Данила свернул толстую дубленку, сунул подмышку.
- Смешно. Но, наверное, обидно.
- Да привыкла я. Они хорошие. Ты лучше скажи, откуда это все? Это же денег стоит!
Она, наконец, оторвалась от маленького машинного парка и, оглядываясь, прошла по гулкому залу, потрогала заляпанное побелкой большое окно, тоже смотрящее на огромный парк. Голоса вспархивали, бились под потолком, расчерченным металлическими трубками.

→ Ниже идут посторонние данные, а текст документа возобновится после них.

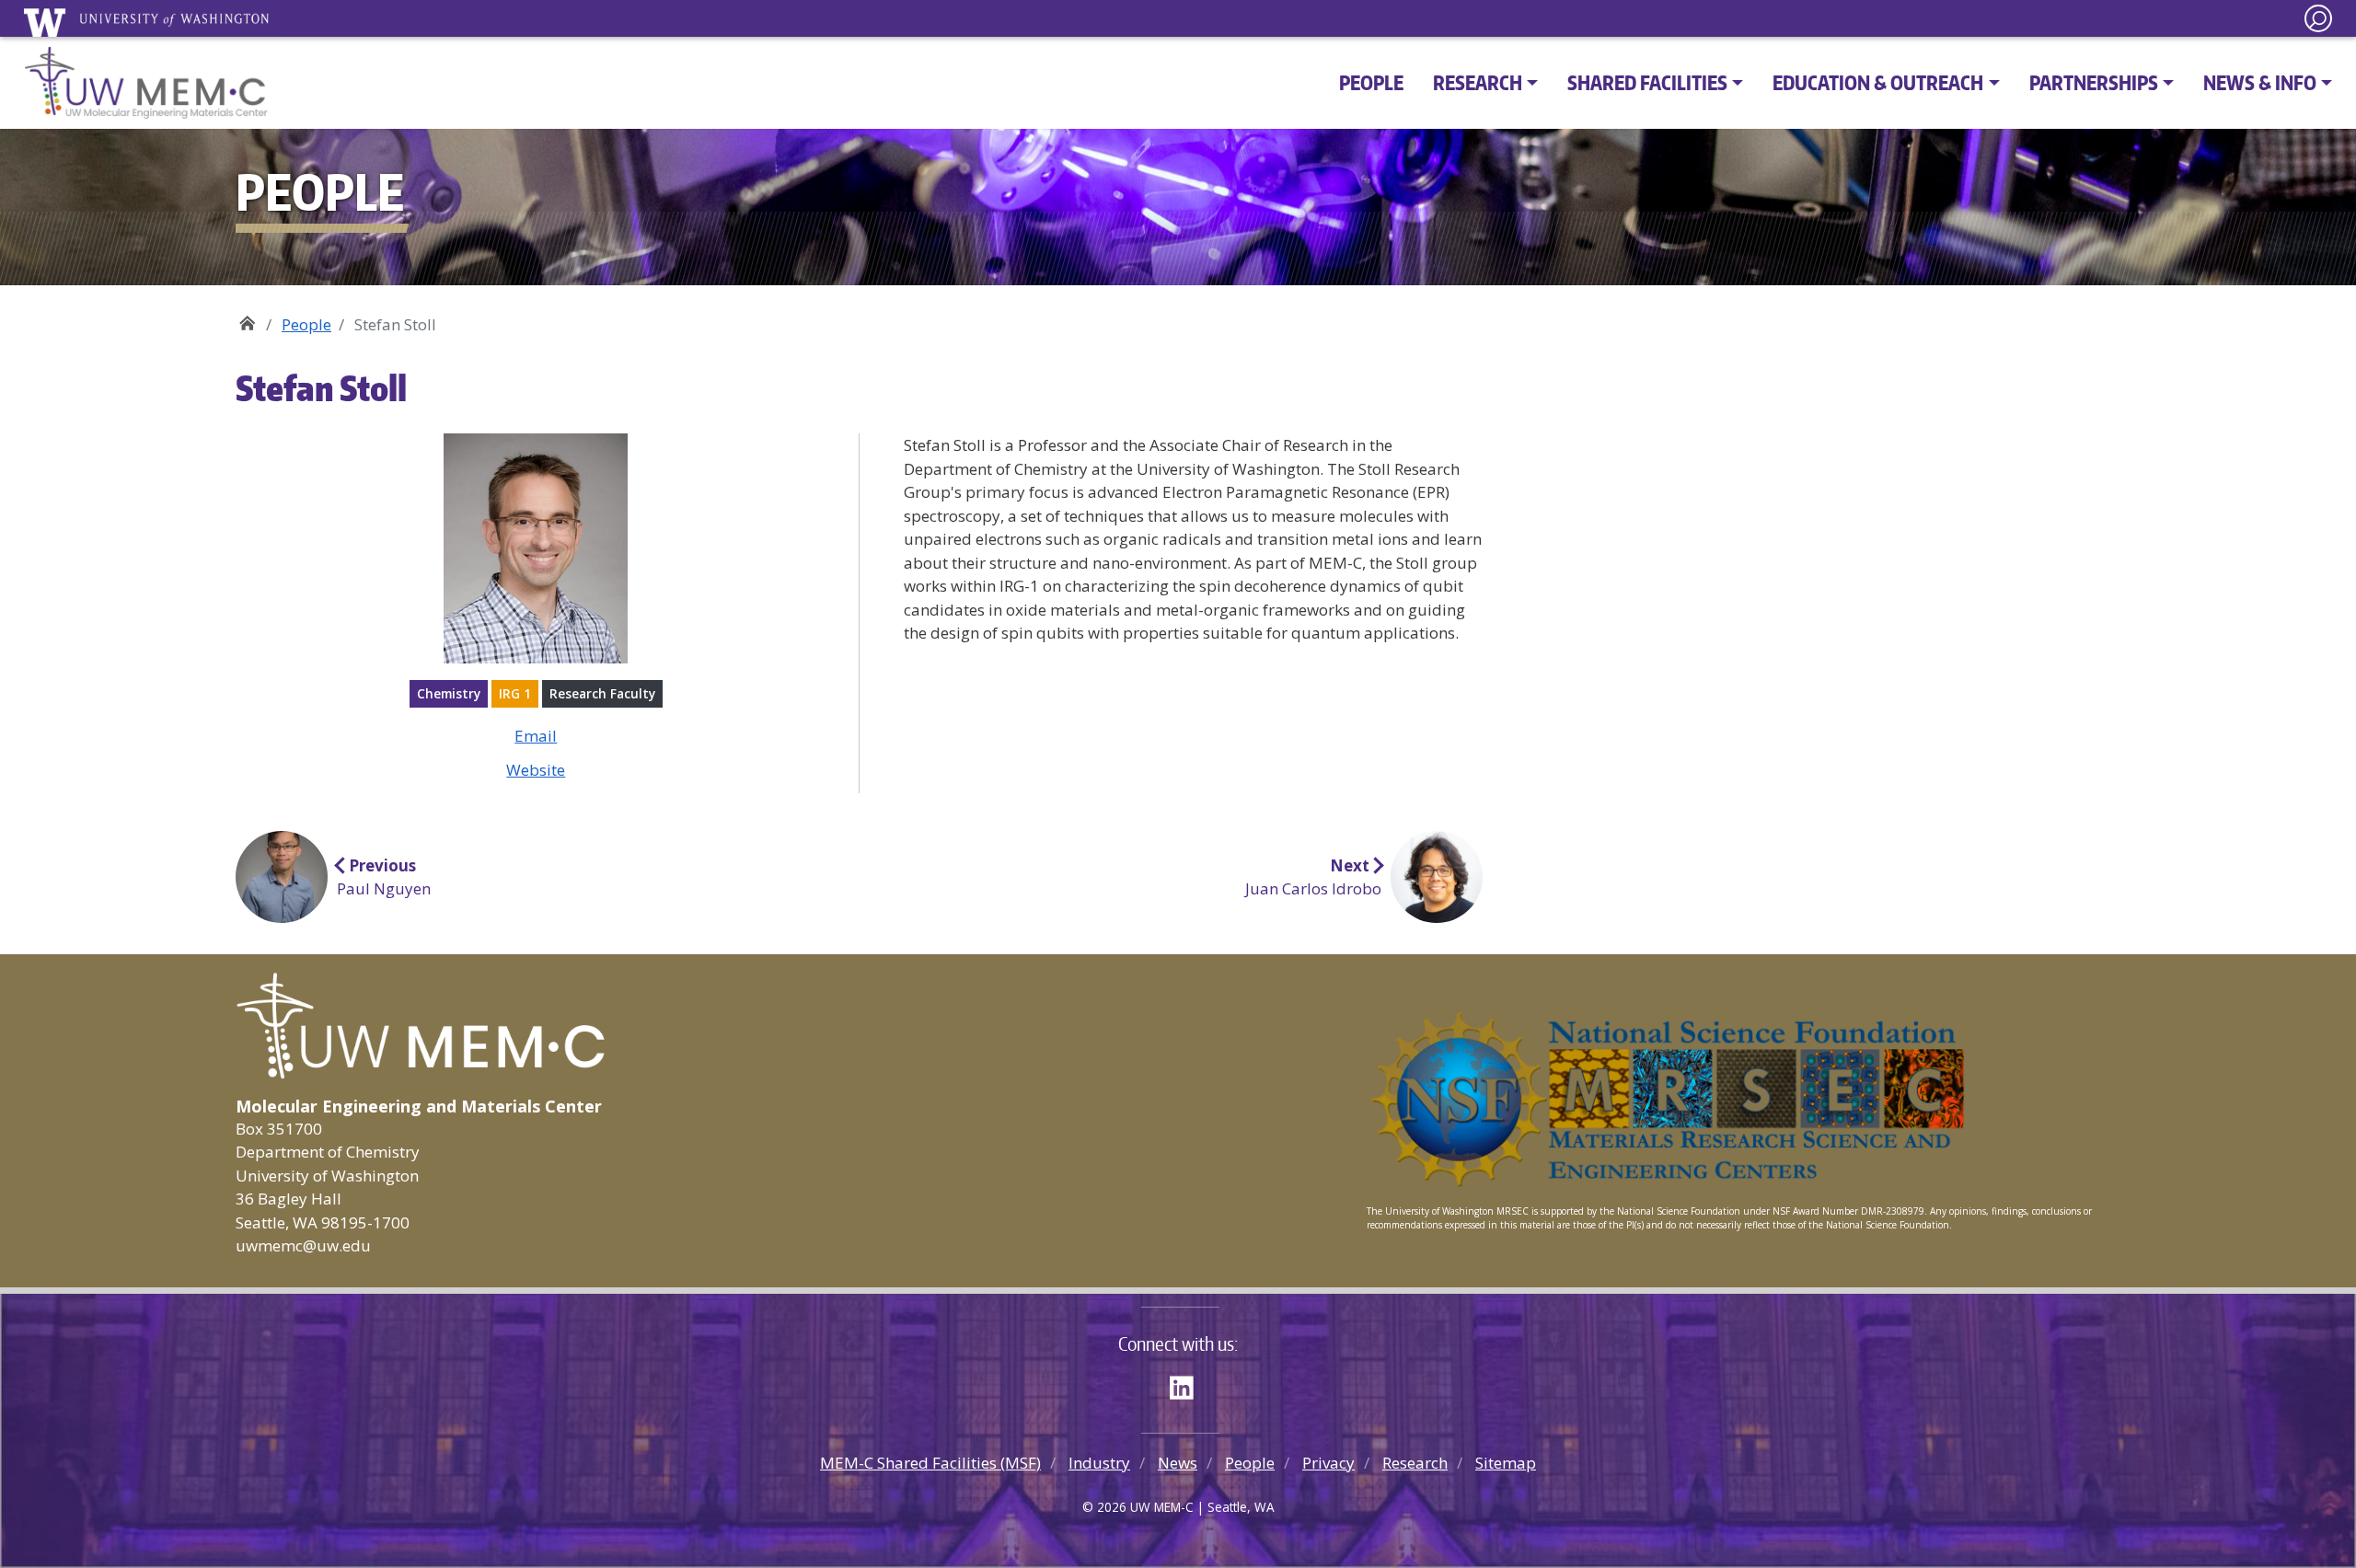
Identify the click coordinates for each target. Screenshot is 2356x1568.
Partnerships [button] (2093, 82)
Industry (1099, 1462)
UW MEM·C (247, 318)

- Эта контора еще долго пустая будет стоять, до осени. Я с арендатором связался, попросил разрешения, пока ремонт то се, а машинки видишь, старые все, списанные. В доме «Северная Сакура» обновляли технику швейную, я и выпросил. Продал себя в рабство. Буду теткам бесплатно услужать, портреты делать, а через два месяца эти монстры будут наши.
Даша, снова подойдя, погладила рукой старый крашеный металл.

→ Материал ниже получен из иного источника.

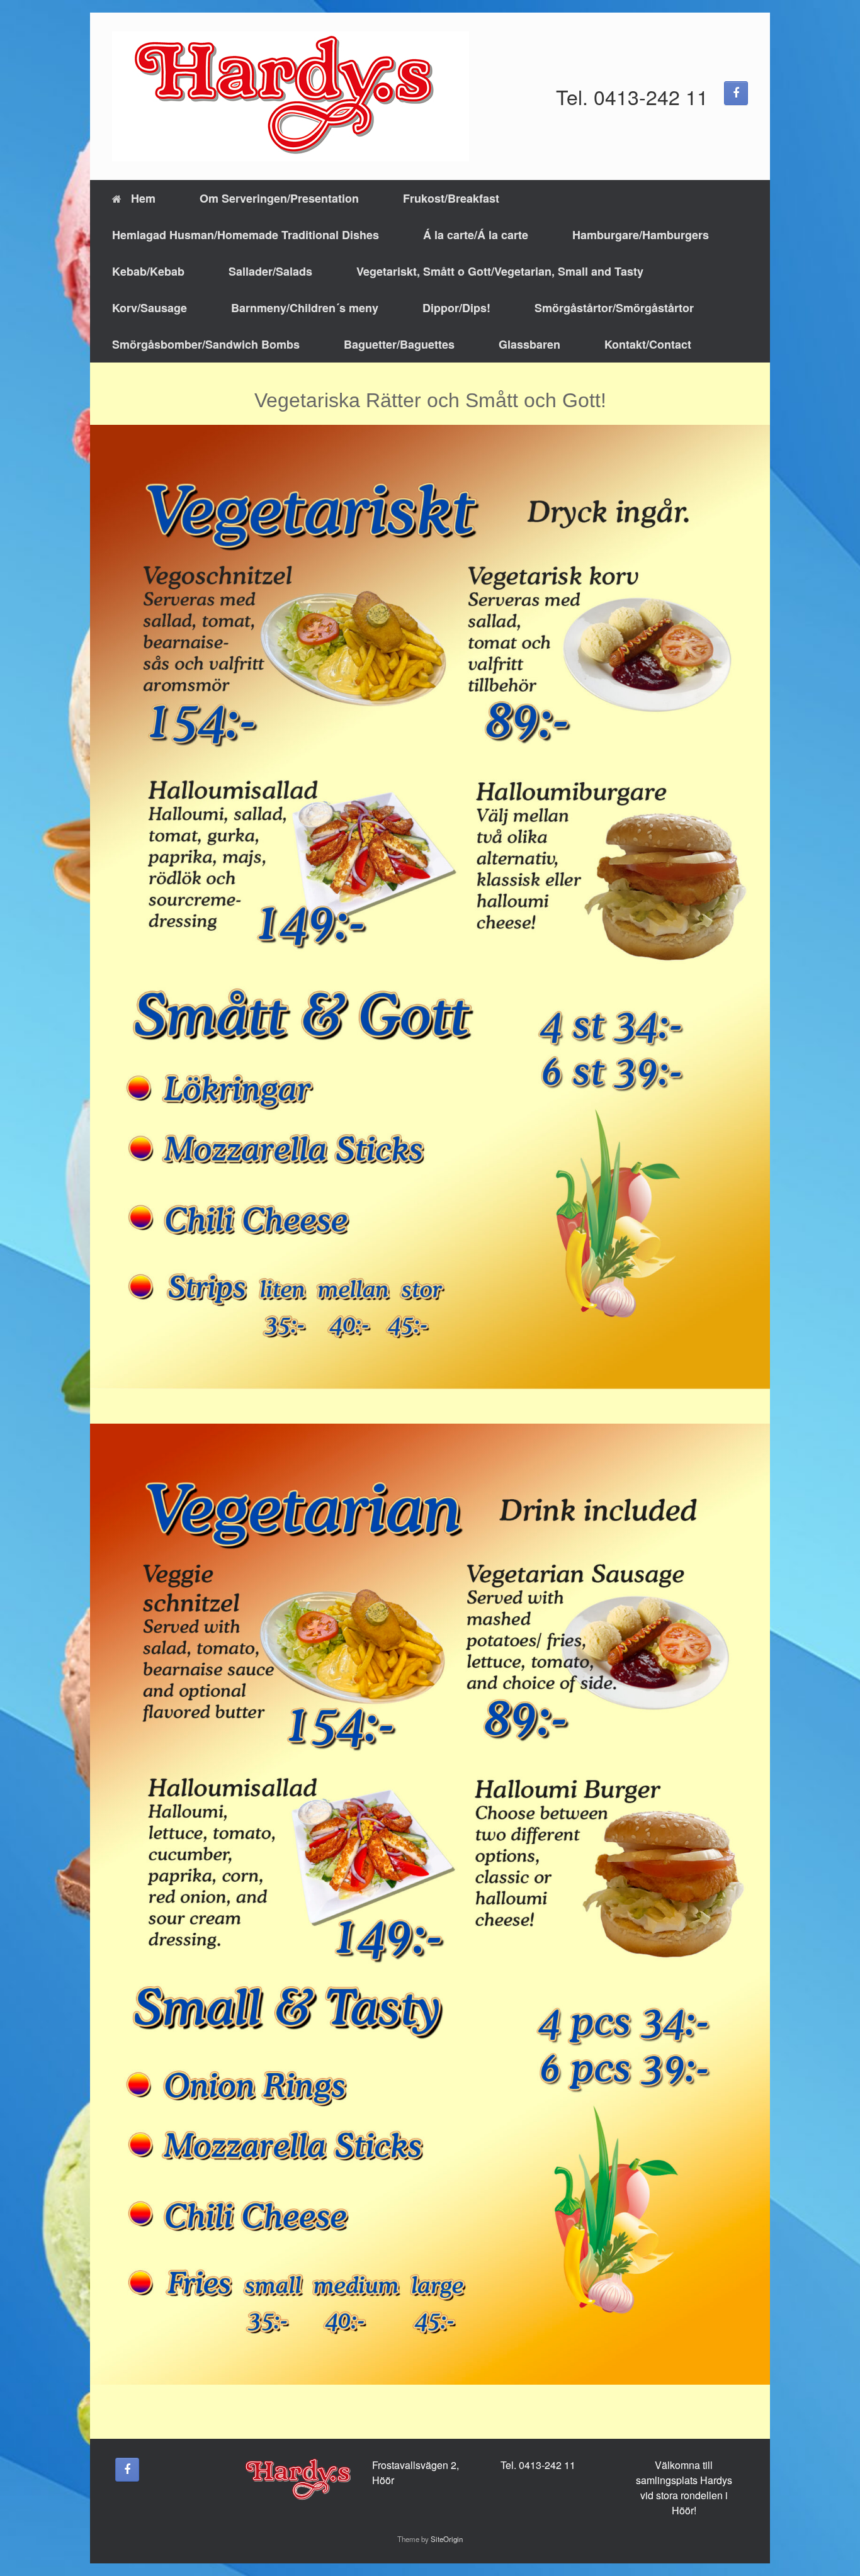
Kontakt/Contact (647, 344)
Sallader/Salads (270, 271)
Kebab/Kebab (148, 271)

- Какие же они монстры. Работяги. Как мне тебя благодарить, Дани? Теперь к показу всю кожу отошью, спокойно. А мы с Галкой головы сломали, прикидывая, к кому напроситься. У нас все машинки легкие, для ткани. А эти – чистая роскошь.
- И он нашел себе женщину со странными понятиями о роскоши, – прокомментировал Данила, – не нужны ей драгоценности и наряды, дайте ей рычащую промышленную машину, шкуру с мертвой говядины и она все сделает себе сама! Кстати, о драгоценностях, Даш, а где твои в ушках сережки? Старинные, они тебе очень шли. И колечко?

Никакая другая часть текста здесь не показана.